#### PROMPT:
When the string "computer" is part of a line below, that line should be copied.

#### RECORDS PROVIDED:
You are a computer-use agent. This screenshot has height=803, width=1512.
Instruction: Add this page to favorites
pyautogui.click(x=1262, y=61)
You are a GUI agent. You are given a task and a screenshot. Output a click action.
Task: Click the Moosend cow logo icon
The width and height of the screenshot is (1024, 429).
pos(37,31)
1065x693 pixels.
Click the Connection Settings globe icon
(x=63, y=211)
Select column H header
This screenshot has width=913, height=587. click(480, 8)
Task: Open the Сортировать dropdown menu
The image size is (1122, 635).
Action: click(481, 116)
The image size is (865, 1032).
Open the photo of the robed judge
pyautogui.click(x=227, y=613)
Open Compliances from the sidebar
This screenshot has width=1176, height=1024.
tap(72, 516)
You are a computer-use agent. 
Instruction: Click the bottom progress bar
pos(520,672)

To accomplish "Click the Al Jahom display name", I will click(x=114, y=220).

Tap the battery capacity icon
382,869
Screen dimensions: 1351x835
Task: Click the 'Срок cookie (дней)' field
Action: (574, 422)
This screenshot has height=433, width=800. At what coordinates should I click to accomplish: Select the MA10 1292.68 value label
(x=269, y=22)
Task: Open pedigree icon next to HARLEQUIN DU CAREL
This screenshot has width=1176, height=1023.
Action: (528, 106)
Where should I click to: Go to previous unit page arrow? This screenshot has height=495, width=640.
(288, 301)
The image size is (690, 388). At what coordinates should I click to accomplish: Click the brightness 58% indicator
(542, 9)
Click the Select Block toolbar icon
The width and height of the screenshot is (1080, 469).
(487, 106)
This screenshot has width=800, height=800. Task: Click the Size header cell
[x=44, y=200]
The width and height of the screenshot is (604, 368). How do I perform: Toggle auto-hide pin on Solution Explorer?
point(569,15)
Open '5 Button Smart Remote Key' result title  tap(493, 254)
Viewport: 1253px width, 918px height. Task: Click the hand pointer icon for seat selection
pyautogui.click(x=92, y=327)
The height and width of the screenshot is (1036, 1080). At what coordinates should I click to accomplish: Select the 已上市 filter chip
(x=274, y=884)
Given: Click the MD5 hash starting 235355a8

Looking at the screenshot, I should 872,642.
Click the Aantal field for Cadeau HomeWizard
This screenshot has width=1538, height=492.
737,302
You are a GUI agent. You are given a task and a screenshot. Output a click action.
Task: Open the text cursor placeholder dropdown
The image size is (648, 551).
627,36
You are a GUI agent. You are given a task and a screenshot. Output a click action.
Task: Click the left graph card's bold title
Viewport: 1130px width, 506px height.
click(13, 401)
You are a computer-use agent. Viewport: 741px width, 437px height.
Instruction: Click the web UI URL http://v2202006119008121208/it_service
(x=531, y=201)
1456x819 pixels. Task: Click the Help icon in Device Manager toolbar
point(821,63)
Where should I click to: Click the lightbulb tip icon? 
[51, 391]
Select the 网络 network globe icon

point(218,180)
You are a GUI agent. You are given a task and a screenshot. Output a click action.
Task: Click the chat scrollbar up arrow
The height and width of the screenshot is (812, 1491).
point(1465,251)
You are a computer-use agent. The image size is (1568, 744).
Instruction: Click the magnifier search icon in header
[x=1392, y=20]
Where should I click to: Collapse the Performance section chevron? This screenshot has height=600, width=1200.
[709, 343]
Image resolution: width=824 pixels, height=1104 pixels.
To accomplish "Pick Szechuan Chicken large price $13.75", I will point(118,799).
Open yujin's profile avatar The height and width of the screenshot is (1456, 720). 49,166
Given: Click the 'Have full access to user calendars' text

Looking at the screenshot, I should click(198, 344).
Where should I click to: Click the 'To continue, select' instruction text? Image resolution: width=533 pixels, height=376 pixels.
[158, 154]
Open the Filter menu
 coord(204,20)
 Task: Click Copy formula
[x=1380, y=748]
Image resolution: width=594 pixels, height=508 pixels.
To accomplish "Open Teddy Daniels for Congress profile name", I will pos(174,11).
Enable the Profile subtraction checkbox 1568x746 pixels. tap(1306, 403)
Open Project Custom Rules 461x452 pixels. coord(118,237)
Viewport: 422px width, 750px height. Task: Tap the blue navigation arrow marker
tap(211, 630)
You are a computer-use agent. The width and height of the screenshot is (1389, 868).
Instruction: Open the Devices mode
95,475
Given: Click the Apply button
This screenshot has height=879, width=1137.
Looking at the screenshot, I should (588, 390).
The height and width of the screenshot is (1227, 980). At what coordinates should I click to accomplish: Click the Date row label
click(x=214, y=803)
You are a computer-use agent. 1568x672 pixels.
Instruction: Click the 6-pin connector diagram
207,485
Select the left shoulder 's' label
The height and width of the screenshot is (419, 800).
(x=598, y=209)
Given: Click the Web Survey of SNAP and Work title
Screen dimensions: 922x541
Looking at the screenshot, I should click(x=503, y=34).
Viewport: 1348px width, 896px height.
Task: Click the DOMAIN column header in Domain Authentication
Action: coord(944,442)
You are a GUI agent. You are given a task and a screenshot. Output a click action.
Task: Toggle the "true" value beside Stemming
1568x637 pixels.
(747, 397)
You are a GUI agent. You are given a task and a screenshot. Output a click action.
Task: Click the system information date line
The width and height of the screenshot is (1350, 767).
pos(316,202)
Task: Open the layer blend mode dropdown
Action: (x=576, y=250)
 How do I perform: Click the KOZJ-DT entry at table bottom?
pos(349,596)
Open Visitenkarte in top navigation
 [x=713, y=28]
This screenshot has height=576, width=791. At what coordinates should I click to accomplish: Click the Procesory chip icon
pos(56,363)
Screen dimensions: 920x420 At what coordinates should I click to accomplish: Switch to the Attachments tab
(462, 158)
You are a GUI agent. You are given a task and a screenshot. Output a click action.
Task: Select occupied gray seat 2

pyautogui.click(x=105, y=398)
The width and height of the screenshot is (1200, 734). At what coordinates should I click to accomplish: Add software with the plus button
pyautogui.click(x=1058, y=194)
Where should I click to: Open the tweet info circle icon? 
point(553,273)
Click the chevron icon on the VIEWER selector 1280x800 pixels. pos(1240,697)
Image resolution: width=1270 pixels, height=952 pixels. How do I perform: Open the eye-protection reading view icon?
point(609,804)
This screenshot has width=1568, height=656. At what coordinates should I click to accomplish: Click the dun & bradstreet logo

#### RESPONSE:
You are a computer-use agent. This screenshot has height=803, width=1512.
You are a computer-use agent. 
You are a computer-use agent. Viewport: 741px width, 437px height.
You are a computer-use agent. The image size is (1568, 744).
You are a computer-use agent. The width and height of the screenshot is (1389, 868).
You are a computer-use agent. 1568x672 pixels.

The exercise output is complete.